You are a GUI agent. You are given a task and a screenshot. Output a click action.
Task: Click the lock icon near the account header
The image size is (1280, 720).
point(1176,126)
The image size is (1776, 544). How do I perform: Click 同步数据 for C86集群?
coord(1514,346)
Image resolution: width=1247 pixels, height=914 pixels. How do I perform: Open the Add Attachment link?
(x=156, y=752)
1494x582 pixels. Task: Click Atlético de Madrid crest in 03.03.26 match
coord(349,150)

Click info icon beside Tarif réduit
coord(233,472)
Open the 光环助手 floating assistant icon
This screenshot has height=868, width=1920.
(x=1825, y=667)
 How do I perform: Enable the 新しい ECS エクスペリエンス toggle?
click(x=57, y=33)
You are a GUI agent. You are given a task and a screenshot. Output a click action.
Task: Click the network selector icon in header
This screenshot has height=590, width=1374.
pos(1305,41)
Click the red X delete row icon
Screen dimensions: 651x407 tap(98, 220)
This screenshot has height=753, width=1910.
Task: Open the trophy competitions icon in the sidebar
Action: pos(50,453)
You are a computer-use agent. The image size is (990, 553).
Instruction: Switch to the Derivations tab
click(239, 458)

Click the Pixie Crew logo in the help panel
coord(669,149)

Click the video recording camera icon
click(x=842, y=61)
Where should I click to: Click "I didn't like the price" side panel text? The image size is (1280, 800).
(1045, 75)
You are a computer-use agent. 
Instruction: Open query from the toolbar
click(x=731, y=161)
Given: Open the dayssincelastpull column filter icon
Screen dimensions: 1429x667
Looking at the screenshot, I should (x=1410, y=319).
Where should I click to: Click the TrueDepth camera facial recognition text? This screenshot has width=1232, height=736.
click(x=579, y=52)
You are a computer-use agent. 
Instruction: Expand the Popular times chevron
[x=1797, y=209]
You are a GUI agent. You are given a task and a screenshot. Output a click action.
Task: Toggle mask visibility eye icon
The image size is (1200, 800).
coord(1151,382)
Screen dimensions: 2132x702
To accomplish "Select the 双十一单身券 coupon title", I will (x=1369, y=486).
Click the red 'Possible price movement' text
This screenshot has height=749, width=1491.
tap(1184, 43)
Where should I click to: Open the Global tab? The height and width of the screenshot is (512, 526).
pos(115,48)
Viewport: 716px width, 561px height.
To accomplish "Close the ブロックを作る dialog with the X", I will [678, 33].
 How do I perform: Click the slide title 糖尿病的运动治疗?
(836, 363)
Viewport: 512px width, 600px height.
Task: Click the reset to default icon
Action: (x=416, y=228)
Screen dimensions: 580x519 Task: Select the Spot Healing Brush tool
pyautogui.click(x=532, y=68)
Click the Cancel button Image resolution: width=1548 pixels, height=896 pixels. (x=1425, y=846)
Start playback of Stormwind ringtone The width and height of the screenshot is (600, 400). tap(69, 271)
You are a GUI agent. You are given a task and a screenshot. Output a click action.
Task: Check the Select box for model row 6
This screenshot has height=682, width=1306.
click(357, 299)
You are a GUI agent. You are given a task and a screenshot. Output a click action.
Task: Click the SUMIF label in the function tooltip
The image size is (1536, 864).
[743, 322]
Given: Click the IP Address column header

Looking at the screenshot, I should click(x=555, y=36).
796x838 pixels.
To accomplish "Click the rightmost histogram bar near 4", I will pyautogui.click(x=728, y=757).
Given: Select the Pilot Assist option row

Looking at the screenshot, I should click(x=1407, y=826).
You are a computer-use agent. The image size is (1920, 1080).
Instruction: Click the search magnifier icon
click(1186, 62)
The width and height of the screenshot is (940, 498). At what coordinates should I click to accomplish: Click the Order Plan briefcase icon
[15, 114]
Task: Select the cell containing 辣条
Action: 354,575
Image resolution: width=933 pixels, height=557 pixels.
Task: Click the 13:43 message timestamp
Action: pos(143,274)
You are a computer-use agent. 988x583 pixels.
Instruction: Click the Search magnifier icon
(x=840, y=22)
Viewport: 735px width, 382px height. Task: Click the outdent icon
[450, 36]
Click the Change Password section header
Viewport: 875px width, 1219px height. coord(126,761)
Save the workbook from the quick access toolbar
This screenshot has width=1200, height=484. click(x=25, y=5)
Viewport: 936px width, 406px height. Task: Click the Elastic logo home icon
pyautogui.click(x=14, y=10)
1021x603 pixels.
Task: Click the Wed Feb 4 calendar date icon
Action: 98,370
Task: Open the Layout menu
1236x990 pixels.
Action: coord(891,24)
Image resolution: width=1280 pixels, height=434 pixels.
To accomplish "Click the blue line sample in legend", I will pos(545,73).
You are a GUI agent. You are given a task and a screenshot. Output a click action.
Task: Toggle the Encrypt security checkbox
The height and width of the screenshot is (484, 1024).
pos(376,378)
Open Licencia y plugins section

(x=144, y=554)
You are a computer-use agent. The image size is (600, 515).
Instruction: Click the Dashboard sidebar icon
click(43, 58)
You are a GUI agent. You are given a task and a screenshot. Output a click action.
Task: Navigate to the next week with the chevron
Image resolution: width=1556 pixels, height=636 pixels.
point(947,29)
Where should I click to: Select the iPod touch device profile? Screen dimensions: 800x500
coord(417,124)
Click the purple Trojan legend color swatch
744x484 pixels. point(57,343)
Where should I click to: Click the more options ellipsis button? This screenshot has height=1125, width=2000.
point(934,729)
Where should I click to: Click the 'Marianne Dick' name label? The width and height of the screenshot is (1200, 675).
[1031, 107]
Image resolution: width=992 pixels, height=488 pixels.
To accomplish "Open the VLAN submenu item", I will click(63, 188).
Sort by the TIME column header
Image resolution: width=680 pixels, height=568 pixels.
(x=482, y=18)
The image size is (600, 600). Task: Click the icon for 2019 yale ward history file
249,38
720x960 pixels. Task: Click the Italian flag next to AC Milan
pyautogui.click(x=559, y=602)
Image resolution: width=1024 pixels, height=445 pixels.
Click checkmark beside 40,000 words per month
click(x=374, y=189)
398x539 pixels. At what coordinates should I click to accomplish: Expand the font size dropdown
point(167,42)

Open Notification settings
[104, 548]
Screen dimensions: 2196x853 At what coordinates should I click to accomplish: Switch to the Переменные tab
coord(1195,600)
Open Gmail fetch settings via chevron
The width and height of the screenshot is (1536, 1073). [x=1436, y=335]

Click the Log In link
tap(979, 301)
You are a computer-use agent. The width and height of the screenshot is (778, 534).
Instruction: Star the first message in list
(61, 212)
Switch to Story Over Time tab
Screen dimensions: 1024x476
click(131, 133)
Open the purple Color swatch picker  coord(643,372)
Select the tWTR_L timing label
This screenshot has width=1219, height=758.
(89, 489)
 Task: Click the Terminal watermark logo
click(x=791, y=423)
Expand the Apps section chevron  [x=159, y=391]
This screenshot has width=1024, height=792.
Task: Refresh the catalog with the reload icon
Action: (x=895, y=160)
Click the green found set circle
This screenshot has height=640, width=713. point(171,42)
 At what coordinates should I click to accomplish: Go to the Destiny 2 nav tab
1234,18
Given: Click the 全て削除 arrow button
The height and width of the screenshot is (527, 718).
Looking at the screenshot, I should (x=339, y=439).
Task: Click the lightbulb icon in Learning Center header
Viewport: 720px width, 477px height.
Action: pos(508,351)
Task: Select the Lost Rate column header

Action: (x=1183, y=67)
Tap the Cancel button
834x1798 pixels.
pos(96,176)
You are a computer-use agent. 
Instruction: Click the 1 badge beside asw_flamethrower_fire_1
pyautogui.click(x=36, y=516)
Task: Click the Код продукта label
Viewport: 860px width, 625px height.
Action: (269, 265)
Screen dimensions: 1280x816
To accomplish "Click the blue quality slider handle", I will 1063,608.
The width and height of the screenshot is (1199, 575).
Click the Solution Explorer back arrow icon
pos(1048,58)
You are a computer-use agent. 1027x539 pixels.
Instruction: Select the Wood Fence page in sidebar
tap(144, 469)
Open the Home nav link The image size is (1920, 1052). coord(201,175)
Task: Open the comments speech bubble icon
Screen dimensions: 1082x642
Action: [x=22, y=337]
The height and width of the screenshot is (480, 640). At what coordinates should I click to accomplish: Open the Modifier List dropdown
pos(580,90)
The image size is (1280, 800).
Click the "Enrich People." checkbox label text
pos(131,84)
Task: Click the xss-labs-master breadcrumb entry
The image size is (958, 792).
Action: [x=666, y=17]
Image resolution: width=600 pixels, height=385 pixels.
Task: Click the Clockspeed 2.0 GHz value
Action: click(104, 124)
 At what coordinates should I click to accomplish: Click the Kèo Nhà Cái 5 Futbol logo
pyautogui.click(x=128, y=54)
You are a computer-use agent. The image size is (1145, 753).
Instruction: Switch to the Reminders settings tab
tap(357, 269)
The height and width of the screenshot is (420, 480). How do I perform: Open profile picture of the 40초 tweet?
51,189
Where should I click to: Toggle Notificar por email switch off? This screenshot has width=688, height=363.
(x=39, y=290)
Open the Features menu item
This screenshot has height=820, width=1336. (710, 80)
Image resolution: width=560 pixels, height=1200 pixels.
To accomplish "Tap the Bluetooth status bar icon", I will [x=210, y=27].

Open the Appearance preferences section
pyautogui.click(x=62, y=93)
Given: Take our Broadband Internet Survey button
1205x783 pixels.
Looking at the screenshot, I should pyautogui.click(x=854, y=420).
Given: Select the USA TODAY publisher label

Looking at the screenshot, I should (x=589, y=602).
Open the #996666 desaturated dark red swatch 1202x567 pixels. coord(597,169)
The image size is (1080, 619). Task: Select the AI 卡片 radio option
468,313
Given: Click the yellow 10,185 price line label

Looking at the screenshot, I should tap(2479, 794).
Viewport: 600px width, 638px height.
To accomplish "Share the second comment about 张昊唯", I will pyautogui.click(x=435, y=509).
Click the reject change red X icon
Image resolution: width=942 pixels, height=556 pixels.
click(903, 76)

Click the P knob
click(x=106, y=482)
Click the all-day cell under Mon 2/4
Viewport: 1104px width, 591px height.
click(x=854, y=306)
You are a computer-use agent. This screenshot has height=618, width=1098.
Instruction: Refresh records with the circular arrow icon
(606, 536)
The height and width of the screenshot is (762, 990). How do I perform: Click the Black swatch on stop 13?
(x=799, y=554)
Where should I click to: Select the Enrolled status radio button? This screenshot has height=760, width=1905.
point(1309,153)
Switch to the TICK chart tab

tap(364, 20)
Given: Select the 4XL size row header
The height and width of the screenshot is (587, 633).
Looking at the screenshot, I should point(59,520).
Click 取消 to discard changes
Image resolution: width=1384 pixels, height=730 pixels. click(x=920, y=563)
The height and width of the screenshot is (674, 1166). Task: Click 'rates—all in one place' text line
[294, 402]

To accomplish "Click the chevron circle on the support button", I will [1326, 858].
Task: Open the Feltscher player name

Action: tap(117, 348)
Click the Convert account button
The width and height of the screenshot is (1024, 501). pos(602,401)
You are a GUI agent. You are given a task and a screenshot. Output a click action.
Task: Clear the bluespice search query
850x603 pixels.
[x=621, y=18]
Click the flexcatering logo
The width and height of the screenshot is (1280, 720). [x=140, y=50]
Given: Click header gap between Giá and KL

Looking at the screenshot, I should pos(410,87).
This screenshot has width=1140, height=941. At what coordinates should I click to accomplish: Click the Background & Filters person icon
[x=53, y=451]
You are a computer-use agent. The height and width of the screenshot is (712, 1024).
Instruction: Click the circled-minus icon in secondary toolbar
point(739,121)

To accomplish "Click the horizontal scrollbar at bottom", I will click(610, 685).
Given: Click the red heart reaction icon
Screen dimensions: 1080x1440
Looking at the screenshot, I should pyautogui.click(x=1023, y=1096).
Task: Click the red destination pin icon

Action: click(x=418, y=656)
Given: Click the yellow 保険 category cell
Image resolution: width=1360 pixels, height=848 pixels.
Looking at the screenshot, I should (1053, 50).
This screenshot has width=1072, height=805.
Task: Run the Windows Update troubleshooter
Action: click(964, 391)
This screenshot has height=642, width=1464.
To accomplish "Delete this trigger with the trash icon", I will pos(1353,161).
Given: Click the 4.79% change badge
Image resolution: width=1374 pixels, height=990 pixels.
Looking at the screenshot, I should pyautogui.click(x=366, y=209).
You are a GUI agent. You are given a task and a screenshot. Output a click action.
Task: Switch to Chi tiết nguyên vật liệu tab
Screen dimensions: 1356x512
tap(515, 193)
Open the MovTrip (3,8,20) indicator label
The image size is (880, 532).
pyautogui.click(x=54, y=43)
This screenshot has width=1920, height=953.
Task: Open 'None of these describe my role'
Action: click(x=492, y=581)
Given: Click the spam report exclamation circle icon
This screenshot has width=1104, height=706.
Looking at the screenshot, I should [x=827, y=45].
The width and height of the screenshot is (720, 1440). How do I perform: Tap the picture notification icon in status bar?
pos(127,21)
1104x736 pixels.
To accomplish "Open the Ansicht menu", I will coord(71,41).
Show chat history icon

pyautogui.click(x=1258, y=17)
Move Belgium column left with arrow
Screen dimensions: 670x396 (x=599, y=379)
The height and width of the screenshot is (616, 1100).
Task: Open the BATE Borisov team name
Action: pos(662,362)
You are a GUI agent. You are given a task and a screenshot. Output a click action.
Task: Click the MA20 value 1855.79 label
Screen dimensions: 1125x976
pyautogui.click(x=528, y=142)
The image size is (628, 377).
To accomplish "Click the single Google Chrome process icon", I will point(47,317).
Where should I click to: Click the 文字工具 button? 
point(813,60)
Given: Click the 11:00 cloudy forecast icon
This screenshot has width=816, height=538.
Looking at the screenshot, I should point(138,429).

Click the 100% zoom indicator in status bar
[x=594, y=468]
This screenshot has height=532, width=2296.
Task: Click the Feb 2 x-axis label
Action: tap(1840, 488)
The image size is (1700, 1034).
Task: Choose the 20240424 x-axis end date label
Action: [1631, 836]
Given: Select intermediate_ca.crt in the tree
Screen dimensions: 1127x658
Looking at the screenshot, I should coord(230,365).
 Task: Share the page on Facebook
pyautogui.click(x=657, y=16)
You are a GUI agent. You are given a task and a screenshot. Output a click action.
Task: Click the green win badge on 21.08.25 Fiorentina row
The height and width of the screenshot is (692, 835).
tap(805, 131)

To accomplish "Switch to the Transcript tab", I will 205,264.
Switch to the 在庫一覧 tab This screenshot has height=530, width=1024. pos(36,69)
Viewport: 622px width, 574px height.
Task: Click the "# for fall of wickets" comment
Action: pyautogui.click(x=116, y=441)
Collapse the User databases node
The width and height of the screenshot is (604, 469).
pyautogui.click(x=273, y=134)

++++++++++++++++++++

Task to complete - Among the lines above, return each one holding the string "near".

Solution -
Task: Click the lock icon near the account header
To accomplish "Click the rightmost histogram bar near 4", I will pyautogui.click(x=728, y=757).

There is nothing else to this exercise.